**Exercise:** Find and return every line of the data that contains the word "agent".

**** Supplied material

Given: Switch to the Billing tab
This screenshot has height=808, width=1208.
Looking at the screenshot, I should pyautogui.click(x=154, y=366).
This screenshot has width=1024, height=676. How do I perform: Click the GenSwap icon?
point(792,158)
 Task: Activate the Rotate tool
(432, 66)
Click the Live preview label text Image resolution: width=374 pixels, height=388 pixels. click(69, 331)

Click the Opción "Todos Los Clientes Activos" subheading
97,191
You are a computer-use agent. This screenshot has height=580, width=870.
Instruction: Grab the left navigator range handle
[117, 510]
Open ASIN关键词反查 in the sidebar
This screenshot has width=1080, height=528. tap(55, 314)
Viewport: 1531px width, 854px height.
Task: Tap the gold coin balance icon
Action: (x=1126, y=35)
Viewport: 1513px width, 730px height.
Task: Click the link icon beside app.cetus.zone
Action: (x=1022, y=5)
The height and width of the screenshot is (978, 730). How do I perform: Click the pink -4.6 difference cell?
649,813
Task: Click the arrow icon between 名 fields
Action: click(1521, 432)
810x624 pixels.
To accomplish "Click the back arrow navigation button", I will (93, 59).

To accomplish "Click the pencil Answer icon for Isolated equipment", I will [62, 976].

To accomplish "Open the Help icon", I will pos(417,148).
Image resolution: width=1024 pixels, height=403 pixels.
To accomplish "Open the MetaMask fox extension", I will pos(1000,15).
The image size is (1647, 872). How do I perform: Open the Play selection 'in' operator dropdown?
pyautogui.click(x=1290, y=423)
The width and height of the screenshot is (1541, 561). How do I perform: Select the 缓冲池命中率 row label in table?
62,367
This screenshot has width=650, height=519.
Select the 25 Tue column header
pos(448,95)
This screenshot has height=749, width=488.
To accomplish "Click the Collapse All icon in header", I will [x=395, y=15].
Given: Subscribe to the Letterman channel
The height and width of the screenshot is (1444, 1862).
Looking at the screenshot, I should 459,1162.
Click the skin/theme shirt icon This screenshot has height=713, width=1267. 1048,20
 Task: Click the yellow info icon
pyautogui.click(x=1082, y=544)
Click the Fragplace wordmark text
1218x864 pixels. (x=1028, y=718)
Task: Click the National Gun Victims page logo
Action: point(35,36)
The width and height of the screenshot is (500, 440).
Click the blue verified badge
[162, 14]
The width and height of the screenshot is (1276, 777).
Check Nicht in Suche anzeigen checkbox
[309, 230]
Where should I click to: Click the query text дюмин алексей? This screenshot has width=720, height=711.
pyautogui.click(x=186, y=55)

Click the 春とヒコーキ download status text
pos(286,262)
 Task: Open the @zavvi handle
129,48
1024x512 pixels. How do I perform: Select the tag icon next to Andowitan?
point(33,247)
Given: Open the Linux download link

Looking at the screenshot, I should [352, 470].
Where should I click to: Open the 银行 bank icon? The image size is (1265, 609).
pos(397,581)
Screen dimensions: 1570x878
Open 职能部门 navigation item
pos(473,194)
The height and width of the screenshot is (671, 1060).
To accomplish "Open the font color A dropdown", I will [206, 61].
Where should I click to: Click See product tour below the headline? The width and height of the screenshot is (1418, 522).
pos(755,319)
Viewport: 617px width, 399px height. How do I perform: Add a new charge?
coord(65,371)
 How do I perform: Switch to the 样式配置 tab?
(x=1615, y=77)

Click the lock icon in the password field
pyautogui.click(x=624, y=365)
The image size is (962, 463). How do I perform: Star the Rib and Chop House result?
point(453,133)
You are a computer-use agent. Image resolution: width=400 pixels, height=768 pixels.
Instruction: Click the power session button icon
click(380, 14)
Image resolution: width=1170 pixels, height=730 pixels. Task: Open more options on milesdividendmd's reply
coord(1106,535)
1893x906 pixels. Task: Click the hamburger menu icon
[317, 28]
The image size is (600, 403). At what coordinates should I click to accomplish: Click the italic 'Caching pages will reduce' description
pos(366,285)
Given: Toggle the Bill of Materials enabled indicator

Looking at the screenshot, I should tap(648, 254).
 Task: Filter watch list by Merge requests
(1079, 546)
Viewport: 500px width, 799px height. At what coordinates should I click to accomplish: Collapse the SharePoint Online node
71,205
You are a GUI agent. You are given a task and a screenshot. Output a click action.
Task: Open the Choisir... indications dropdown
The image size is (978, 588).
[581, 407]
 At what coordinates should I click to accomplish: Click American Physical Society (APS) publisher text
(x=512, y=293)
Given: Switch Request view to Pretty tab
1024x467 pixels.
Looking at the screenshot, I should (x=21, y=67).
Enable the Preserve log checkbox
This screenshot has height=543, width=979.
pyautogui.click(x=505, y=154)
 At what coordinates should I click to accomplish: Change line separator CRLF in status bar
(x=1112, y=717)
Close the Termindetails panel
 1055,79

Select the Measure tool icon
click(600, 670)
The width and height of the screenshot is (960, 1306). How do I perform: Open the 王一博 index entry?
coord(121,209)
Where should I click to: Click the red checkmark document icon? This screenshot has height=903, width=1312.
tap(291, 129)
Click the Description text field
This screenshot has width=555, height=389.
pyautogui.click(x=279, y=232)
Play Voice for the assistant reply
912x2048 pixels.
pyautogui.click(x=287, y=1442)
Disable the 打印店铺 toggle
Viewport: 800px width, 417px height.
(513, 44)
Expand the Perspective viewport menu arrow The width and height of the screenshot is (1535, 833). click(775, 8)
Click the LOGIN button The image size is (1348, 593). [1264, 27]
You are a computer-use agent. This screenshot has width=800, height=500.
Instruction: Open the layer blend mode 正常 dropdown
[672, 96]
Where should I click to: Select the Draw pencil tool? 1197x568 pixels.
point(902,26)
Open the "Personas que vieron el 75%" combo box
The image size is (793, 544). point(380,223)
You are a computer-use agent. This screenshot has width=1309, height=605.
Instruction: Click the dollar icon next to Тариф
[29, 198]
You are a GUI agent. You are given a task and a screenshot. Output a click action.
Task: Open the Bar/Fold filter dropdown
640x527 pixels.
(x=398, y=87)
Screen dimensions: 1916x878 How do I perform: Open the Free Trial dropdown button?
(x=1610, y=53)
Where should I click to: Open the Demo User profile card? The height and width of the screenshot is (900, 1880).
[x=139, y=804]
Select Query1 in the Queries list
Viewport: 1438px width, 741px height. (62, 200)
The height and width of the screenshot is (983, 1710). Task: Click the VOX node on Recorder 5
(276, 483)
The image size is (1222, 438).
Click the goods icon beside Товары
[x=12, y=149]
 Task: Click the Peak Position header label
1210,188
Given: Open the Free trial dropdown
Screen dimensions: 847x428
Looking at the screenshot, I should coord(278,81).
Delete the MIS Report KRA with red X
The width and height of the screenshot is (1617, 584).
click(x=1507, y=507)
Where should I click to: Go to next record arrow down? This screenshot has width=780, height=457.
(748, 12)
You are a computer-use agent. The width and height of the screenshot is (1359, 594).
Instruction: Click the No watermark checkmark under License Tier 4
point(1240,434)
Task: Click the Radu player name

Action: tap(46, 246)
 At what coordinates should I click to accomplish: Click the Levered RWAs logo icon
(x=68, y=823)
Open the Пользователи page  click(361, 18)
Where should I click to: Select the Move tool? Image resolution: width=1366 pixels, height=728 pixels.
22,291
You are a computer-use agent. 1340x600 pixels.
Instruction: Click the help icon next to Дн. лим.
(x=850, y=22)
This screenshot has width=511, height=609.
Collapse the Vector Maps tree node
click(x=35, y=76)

********

**Answer section:**
You are a computer-use agent. This screenshot has height=580, width=870.
You are a computer-use agent. Image resolution: width=400 pixels, height=768 pixels.
You are a GUI agent. You are given a task and a screenshot. Output a click action.
You are a computer-use agent. This screenshot has width=800, height=500.
You are a computer-use agent. This screenshot has width=1309, height=605.
You are a GUI agent. You are given a task and a screenshot. Output a click action.
You are a computer-use agent. The width and height of the screenshot is (1359, 594).
You are a computer-use agent. 1340x600 pixels.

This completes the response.